11 Eylül’den sonra ABD’nin “uluslar arası terörizmle mücadele” ve “ demokrasi getirme” sloganlarıyla Afganistan’ı işgal etmesi ve Özbekistan ve Kırgızistan’da askeri üsler kurmasıyla beraber bölgede etkinliğini artırması, ŞİÖ’nün ABD ve NATO karşıtı söylemlerini her geçen gün daha da sert ve açık bir şekilde dillendirmesine sebep olmuş ve çok kutuplu yeni bir dünya düzeninin aktörlerinden biri olma hevesini tahrik etmiştir. “Yeni bir Varşova Paktı mı kuruluyor?” endişesini taşıyan Batı ülkeleri, ŞİÖ’nün gelişimini endişeyle izlemeye devam etmektedirler.

Sovyetler Birliği’nin dağılmasının hemen ardından, 1992 yılında Karadeniz Ekonomik İşbirliği Teşkilatının kurulması ve gelişmesinde öncü rol oynayan, ECO’ya Türk Cumhuriyetlerinin üyeliğini sağlayan, halen AB ile tam üyelik müzakerelerini yürüten Türkiye’nin, altı üyesinden 3 tanesi Orta Asya Türk Cumhuriyeti olan, dünya enerji kaynaklarının önemli bir bölümüne sahip Şangay İşbirliği Örgütü’ne tam üye veya gözlemci üye olup olmayacağı hususu gittikçe artan bir şekilde gündeme gelmektedir.
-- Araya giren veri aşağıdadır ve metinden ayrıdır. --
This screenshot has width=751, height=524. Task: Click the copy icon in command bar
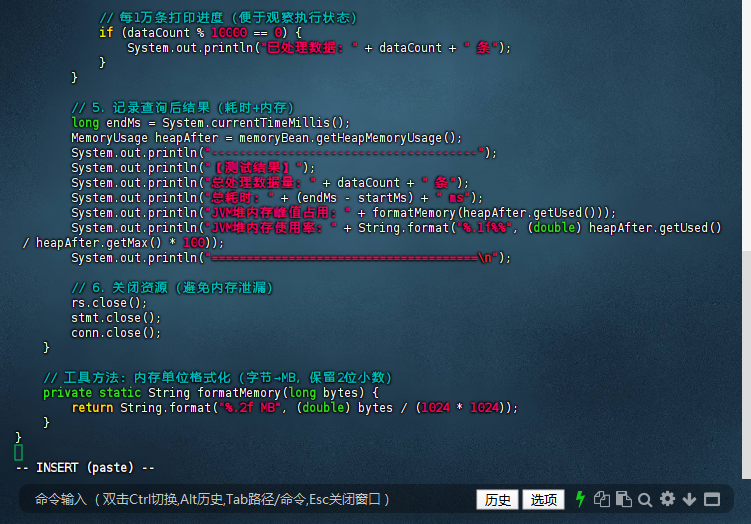tap(602, 499)
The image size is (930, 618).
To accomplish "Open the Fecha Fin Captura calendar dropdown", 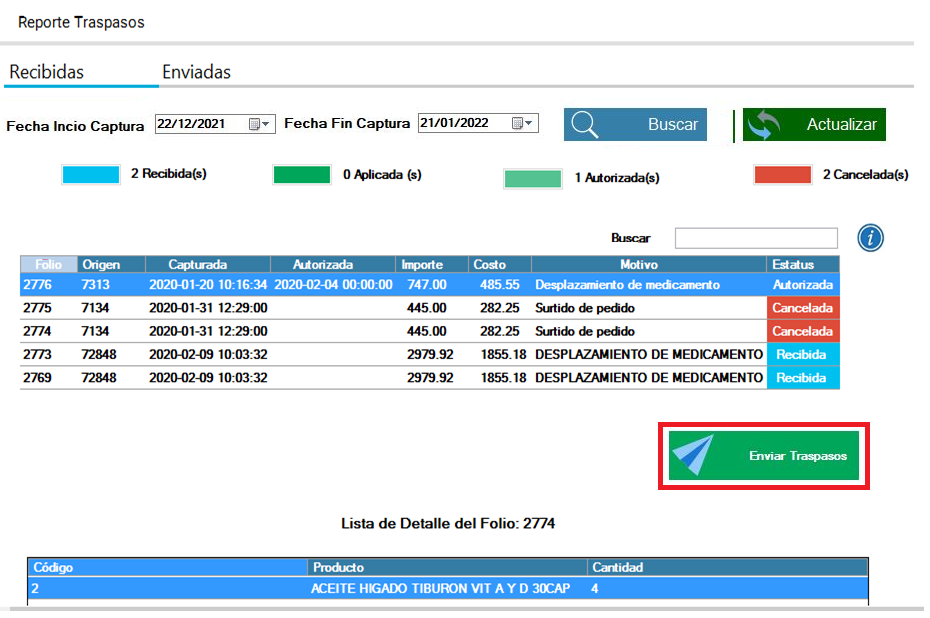I will [523, 123].
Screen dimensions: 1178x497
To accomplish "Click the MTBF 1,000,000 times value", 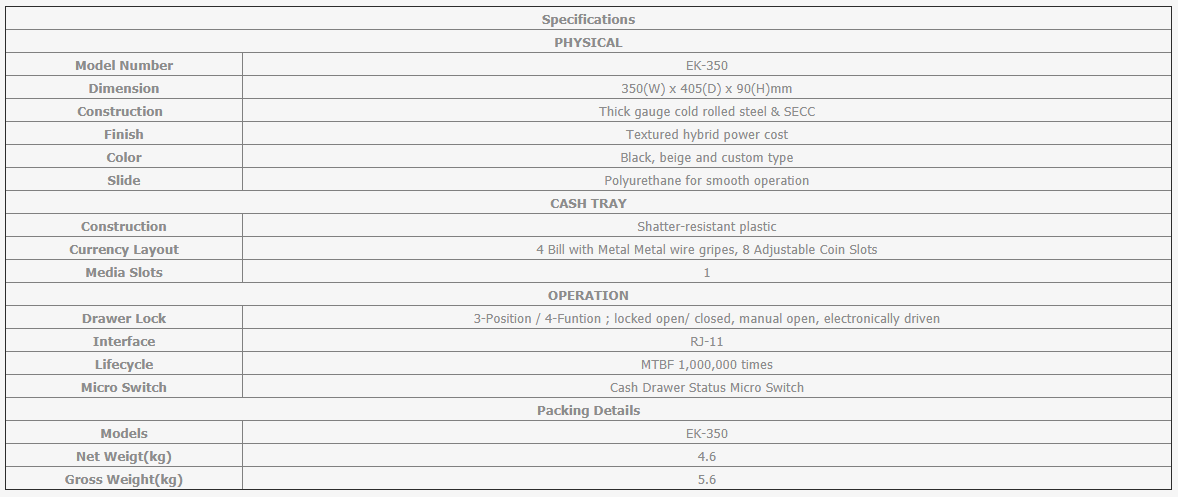I will (706, 365).
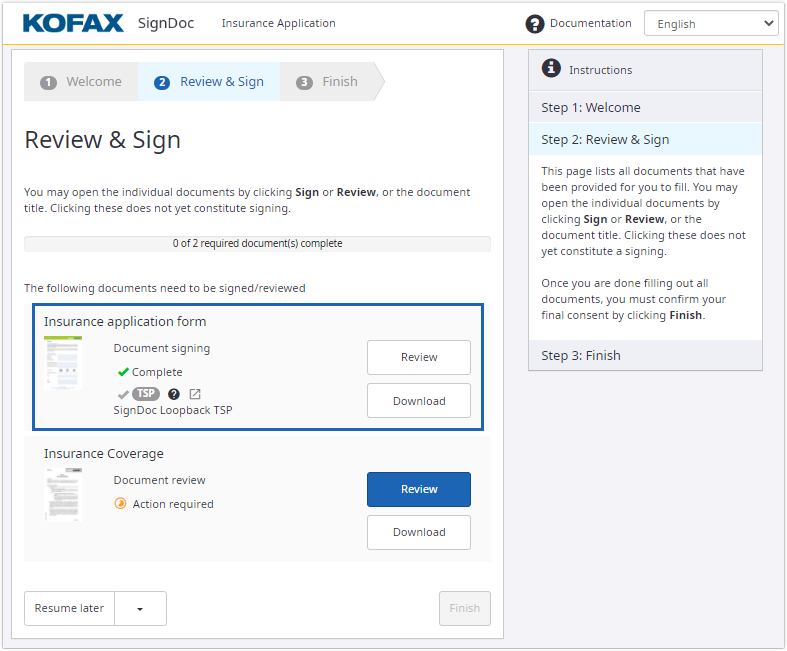The width and height of the screenshot is (787, 651).
Task: Review the Insurance Coverage document
Action: tap(418, 489)

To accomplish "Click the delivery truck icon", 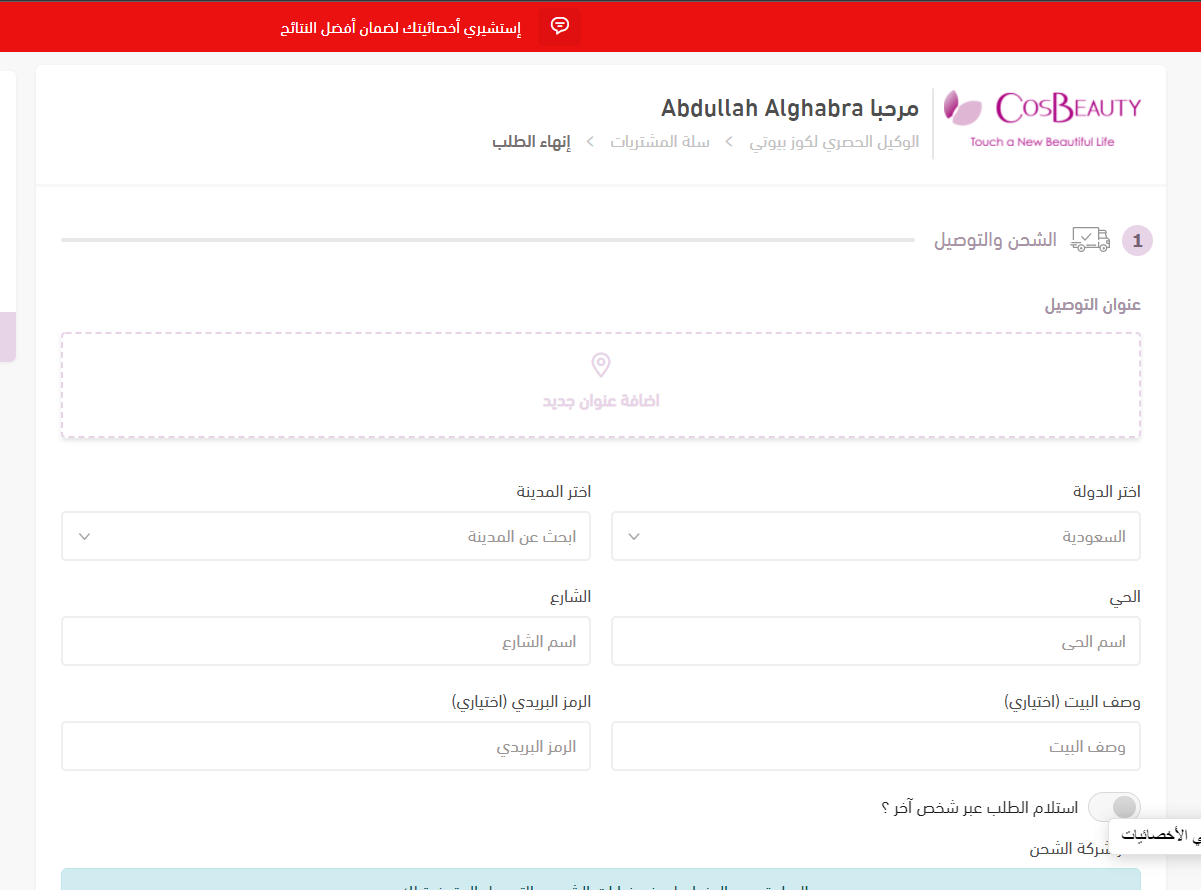I will (x=1090, y=240).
Zira, her yıl yapılan zirve toplantılarıyla dünya gündemini meşgul eden ŞİÖ’ye Türkiye’nin katılma isteğinin, zaman zaman siyasi otoritelerce de dile getirildiği bilinmektedir. Özellikle ECO’yu önemli bir bölgesel örgüt haline getirmeye çalışması gereken Türkiye, bir taraftan da ŞİÖ içinde yer almaya çalışması anlaşılabilir bir tutum olacaktır.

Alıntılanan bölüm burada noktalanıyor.